TASK: A single number is the whole answer: the tally of lines in the data below that include the word "every".

[Source records]
◆ ◆ ◆ ◆
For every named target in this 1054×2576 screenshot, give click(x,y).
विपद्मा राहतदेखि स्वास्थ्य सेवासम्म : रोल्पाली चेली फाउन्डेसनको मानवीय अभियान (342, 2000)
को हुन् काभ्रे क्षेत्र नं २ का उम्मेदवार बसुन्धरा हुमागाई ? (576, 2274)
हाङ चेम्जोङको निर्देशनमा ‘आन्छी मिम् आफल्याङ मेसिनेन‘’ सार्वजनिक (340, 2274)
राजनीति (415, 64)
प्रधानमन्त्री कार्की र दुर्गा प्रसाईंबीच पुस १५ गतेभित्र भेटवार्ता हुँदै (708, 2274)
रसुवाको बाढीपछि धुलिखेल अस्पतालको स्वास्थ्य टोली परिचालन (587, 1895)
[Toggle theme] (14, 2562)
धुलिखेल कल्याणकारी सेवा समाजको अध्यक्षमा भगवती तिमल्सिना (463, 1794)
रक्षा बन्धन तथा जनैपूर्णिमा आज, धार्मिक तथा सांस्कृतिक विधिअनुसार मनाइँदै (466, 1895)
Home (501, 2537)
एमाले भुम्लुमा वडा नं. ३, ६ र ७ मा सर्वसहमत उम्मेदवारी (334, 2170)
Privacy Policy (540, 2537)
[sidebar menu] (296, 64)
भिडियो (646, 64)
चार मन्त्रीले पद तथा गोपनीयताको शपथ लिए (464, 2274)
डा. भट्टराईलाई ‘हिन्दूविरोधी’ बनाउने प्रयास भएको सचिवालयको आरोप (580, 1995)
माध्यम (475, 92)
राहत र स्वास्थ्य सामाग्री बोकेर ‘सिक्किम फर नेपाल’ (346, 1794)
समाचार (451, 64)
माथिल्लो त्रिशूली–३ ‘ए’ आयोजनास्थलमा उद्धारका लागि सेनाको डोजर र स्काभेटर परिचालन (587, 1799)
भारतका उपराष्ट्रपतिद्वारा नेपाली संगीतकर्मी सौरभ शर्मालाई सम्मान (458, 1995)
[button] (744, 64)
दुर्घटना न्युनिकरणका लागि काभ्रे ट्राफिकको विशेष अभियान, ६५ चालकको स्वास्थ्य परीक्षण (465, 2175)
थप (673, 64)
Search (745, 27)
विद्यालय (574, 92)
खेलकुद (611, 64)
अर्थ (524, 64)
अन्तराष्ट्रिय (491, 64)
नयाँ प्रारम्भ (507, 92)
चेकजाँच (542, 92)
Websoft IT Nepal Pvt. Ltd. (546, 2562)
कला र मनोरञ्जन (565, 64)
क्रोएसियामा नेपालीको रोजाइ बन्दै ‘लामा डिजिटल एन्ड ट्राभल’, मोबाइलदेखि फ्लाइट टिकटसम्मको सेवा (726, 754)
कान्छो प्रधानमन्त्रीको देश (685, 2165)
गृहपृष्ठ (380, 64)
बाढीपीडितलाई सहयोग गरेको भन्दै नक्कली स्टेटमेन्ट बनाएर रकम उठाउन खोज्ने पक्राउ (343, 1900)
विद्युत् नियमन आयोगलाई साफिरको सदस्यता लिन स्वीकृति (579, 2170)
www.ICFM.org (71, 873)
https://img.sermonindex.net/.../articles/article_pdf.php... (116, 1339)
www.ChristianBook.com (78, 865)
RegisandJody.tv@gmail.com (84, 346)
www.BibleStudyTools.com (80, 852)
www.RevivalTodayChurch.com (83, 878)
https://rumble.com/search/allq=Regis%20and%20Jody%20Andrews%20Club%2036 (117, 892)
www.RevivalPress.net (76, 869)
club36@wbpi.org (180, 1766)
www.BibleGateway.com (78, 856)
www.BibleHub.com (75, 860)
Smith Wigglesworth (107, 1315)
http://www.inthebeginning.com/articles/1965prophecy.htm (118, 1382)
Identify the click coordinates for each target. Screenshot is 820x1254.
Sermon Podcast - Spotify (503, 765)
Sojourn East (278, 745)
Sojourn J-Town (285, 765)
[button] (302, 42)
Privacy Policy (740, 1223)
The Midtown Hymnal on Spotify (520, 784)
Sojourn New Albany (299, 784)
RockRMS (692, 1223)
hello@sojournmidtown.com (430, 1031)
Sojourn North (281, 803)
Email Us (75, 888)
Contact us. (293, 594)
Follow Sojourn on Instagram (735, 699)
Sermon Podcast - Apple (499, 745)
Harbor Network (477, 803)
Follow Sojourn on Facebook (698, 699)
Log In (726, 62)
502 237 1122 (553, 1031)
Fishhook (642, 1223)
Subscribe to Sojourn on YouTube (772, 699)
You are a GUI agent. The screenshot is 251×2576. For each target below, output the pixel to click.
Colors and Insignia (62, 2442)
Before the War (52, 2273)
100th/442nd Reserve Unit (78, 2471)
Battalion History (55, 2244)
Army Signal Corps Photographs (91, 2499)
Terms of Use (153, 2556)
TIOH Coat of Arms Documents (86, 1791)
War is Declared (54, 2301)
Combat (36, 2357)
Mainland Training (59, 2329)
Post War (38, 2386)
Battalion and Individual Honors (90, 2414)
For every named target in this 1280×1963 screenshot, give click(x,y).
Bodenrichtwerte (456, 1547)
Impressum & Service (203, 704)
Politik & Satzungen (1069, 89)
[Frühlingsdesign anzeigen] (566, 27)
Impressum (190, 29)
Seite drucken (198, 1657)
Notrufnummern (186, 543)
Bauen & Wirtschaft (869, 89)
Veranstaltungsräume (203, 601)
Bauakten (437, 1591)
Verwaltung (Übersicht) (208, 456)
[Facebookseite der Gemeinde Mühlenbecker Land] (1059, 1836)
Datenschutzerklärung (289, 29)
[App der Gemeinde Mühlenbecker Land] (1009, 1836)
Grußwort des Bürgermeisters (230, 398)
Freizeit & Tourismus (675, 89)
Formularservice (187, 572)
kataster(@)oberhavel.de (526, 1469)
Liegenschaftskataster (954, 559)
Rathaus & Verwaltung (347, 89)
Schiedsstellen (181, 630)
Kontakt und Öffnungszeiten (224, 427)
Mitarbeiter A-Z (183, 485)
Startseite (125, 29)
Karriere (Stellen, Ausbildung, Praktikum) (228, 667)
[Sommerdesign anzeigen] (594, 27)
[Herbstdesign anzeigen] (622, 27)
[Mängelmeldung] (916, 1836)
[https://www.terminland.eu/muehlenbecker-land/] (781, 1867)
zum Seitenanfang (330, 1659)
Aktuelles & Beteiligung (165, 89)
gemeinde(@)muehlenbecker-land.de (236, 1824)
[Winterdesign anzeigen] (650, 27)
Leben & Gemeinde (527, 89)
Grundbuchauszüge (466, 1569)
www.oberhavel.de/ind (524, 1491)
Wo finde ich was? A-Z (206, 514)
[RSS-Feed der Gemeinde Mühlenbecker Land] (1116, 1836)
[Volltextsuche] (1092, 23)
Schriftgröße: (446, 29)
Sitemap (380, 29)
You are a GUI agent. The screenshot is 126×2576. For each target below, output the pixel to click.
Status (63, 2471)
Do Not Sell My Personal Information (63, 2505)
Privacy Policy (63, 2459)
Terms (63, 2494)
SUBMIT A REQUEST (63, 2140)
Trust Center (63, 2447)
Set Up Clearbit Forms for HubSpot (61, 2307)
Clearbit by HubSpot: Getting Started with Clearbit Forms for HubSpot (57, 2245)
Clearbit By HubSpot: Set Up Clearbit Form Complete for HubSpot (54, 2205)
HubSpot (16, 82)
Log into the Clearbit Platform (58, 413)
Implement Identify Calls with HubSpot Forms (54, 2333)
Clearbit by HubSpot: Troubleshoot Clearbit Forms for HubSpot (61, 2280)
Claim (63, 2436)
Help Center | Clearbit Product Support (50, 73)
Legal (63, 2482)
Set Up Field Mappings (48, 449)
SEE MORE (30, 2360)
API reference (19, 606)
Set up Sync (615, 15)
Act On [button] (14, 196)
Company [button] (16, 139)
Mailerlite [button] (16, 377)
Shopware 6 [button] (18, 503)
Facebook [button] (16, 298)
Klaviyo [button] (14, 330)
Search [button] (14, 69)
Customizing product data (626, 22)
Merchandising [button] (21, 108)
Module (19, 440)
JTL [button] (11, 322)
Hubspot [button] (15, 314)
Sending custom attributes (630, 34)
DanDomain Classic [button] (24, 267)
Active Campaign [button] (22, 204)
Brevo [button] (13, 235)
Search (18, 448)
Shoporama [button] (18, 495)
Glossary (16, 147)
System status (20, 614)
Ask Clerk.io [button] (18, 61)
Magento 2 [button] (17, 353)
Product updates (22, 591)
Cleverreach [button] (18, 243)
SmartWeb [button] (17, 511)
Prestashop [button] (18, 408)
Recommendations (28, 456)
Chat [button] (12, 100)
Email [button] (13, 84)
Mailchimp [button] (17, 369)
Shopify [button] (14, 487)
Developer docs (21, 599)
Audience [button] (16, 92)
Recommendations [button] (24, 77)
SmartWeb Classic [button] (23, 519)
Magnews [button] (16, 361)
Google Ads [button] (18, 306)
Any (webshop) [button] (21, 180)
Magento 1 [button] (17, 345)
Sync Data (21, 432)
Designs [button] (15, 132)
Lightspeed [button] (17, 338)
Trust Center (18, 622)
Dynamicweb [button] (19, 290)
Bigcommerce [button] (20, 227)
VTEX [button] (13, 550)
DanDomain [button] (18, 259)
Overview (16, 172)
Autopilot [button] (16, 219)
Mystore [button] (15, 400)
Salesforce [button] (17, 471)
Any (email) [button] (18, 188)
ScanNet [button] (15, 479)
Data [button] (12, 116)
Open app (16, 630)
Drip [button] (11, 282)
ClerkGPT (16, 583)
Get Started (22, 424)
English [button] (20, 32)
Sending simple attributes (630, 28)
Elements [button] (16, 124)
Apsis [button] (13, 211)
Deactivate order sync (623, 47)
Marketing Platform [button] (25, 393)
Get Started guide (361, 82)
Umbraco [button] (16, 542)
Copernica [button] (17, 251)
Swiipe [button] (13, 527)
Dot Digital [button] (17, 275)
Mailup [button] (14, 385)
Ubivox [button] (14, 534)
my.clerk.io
◆ ◆ ◆ ◆
REPLY TO THE TASK: 2